Теперь он другой, я другая, жизнь другая, всё другое.  Тихо, очень медленно и очень ласково я ему говорю:

- Всё пройдёт... всё наладится... вся боль уйдёт и забудется. Ты снова будешь сильным, снова станешь мужественным, самым сильным и самым мужественным из всех, будешь кружить женщинам головы своей красотой. Вот увидишь,  я обещаю тебе, всё так и будет... - мой голос нежен и ласков, он обволакивает, успокаивает.

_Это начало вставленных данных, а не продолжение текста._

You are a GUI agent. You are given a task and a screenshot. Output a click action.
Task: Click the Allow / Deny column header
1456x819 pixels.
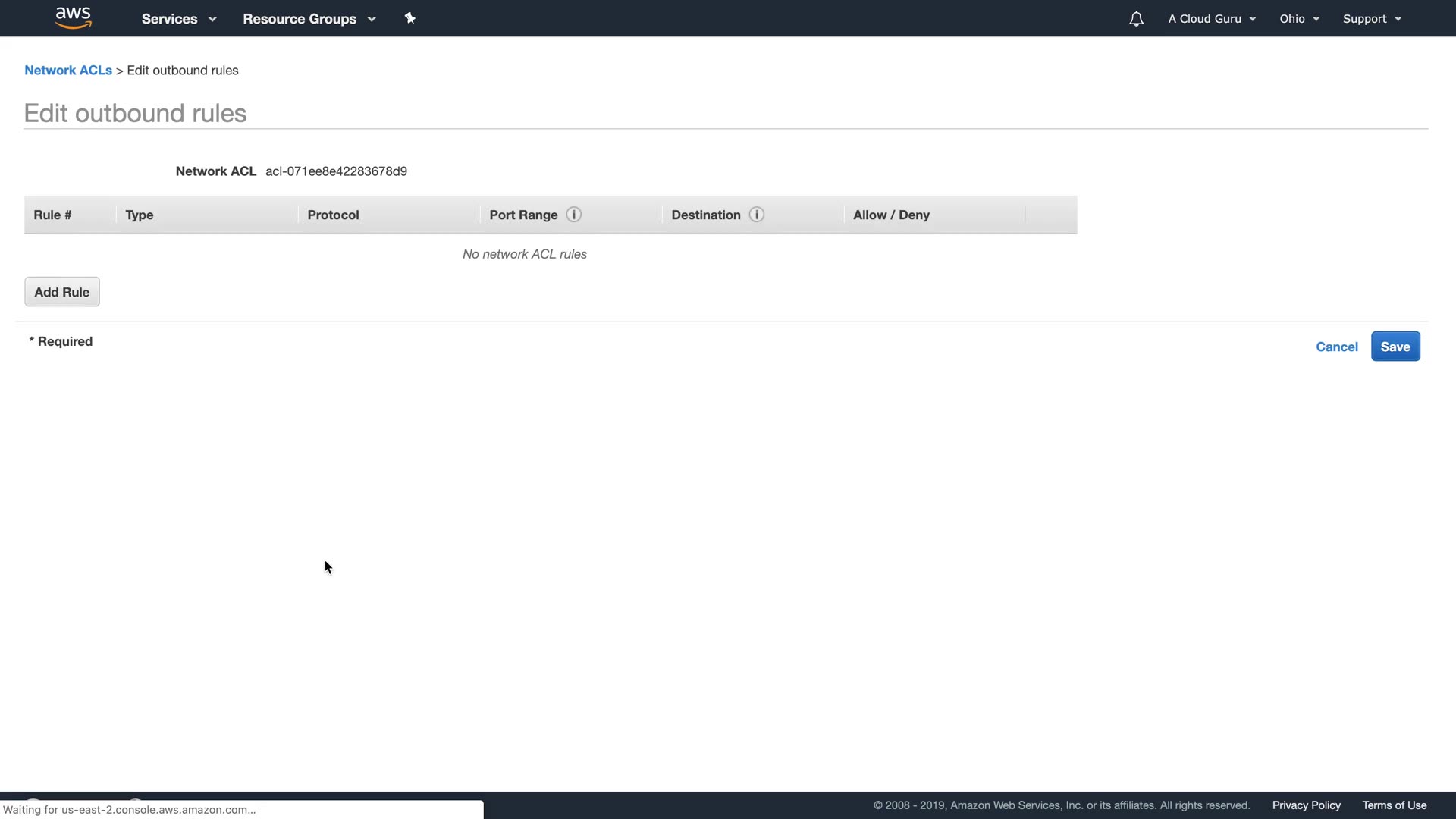click(891, 215)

От этих моих слов происходит нечто необыкновенное: Алекс закрывает глаза и, к моему величайшему удивлению, позволяет мыть себя целиком и наслаждается этим.  Мои руки бросают губку и скользят по его коже, обводя контуры его тела, всё ещё красивого, всё ещё живого. Алекс дышит глубоко, мои ладони на его груди, и я слышу, как часто бьётся его сердце - он счастлив, как ребёнок, в эти мгновения. Да, сейчас он мой ребёнок, но в отличие от детей, которые принимают заботу и ласку как должное, ловят поцелуи и ухаживания на бегу, не отдавая себе отчёта в том, насколько ценно обладание этим сокровищем - заботой любящего человека, Алекс знает ей цену, как никто другой, и впитывает её всем своим существом, ловит мгновения, теряется в них.  Впервые за многие месяцы, а возможно и годы, ему хорошо, действительно очень хорошо, и это завораживает. У меня появляется неудержимое желание залезть к нему и прижаться, но я не решаюсь, ведь неизвестно, как он отреагирует, как воспримет. В этот период жизни я понятия не имею, что у него в голове, он слишком от меня далеко, хоть и близко.